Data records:
========================================

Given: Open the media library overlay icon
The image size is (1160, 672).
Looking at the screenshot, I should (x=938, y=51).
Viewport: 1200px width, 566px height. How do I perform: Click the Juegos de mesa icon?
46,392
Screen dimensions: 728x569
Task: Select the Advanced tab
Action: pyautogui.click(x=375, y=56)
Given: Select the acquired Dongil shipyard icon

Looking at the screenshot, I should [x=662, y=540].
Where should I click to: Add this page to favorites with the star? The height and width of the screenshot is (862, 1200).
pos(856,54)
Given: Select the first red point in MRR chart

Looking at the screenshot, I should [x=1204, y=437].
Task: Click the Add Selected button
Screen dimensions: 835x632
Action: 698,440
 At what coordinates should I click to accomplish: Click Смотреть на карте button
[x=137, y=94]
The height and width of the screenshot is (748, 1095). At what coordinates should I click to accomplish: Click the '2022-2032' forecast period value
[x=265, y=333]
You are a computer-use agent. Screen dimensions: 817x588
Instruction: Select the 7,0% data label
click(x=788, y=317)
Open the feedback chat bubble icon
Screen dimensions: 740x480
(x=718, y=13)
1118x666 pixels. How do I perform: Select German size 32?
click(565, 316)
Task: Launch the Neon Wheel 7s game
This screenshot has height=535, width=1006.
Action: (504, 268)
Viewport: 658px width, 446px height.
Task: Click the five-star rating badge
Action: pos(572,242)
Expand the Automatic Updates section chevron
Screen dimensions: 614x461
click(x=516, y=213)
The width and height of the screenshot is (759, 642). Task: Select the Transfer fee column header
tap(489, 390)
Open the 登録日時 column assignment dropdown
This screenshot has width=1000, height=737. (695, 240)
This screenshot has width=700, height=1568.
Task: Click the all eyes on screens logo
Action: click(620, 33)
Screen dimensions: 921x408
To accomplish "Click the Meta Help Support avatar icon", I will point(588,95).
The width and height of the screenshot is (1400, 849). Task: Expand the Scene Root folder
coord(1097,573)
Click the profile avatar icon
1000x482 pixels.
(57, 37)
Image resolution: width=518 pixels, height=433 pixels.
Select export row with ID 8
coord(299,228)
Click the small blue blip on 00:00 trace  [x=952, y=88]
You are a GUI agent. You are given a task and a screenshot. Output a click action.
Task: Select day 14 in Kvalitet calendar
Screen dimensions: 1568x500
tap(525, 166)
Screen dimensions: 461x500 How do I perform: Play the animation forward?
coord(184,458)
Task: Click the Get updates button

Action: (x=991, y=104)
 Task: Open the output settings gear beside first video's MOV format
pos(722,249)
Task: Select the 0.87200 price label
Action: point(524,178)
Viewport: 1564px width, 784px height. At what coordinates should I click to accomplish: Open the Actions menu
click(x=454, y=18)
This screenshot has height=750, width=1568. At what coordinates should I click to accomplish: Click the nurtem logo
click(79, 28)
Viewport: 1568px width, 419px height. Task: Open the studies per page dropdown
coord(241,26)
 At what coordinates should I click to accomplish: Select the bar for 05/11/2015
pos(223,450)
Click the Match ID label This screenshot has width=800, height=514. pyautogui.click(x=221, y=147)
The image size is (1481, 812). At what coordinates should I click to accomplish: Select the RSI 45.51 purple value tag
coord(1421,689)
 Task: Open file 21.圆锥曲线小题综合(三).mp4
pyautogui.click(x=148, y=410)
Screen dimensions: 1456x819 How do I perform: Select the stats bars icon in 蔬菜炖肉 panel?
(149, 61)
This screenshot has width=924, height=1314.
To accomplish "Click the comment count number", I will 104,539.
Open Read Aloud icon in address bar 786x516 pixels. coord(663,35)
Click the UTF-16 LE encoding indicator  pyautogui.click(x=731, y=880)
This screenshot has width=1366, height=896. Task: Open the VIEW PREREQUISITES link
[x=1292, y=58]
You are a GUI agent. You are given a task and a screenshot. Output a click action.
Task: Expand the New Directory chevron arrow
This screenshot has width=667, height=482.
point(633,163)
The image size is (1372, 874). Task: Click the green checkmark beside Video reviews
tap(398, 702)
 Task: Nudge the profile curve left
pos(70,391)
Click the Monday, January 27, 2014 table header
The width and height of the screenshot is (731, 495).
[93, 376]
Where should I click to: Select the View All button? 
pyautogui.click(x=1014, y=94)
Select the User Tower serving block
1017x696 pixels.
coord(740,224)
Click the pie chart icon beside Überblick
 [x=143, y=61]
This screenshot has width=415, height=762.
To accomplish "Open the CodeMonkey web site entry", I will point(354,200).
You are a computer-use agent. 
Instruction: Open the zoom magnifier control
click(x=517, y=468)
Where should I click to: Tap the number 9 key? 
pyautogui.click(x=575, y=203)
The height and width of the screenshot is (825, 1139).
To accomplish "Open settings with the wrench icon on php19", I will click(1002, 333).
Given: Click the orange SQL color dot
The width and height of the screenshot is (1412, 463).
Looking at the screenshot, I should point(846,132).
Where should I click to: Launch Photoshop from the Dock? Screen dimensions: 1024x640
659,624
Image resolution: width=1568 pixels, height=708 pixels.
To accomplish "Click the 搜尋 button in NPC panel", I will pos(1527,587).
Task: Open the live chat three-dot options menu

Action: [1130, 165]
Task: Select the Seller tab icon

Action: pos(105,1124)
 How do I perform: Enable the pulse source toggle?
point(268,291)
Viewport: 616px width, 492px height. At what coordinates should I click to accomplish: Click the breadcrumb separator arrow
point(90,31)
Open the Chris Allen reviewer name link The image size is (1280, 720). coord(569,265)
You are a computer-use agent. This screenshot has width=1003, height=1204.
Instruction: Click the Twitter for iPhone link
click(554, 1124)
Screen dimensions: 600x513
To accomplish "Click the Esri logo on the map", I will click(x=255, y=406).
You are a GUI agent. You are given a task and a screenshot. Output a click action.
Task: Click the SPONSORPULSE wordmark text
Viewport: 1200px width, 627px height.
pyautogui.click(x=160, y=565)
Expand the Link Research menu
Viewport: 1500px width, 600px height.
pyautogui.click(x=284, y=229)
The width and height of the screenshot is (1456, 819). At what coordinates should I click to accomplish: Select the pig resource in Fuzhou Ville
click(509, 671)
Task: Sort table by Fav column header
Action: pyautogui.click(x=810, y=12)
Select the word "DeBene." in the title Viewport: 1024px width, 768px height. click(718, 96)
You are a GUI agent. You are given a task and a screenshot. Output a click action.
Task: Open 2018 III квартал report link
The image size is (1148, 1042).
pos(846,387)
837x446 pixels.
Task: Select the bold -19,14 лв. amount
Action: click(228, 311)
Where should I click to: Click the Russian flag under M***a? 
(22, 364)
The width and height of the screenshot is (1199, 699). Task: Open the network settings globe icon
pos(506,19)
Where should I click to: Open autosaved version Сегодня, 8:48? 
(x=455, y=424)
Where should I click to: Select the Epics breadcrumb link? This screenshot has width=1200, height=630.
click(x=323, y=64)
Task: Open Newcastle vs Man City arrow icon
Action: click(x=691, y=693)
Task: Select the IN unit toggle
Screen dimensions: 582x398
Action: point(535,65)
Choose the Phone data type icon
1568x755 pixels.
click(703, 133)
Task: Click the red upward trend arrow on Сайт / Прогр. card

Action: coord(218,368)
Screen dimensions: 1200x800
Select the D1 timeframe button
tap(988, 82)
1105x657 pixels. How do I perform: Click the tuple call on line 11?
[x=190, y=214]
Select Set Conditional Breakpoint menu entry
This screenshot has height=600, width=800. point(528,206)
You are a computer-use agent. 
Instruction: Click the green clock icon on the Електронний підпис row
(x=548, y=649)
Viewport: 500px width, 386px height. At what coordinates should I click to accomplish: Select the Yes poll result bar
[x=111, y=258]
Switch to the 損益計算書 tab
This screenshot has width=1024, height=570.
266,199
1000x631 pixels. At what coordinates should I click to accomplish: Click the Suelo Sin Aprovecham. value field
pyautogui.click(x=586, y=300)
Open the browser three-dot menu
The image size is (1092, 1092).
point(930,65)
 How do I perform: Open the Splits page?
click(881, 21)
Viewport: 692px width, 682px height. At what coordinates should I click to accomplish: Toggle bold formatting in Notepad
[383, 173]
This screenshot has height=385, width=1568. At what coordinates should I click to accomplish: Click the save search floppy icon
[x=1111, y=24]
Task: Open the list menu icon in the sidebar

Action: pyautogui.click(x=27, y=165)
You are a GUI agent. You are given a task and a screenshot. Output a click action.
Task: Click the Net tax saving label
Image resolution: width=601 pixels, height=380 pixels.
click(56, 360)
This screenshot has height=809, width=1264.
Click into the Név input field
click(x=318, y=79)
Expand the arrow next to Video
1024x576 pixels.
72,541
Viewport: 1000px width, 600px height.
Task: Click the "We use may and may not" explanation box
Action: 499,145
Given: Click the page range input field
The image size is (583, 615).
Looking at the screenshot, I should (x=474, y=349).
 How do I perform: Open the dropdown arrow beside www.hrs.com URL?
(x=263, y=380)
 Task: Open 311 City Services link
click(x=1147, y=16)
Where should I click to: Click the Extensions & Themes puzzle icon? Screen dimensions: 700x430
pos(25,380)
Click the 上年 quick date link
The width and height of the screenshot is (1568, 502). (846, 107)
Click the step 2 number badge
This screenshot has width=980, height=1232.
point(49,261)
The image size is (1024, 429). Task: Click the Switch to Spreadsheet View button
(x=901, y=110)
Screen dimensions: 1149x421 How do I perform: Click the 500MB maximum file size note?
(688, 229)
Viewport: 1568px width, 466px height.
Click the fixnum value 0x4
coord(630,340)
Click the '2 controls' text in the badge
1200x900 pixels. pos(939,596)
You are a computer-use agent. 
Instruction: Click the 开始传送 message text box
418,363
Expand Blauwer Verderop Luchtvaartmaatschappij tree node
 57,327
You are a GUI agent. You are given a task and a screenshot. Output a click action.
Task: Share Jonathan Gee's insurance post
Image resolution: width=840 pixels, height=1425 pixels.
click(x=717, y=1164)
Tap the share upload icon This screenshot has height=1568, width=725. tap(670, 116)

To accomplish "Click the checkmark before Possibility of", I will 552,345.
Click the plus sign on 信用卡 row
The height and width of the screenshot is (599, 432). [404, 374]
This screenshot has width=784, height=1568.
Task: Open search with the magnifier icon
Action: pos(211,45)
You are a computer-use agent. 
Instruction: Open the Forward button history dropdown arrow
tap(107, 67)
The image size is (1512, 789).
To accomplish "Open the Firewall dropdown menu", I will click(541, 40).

========================================

WHAT THE EXERCISE ASKS: All lines of the records above that contain the word "avatar" are to be copied out.

TASK OUTPUT:
To accomplish "Click the Meta Help Support avatar icon", I will point(588,95).
Click the profile avatar icon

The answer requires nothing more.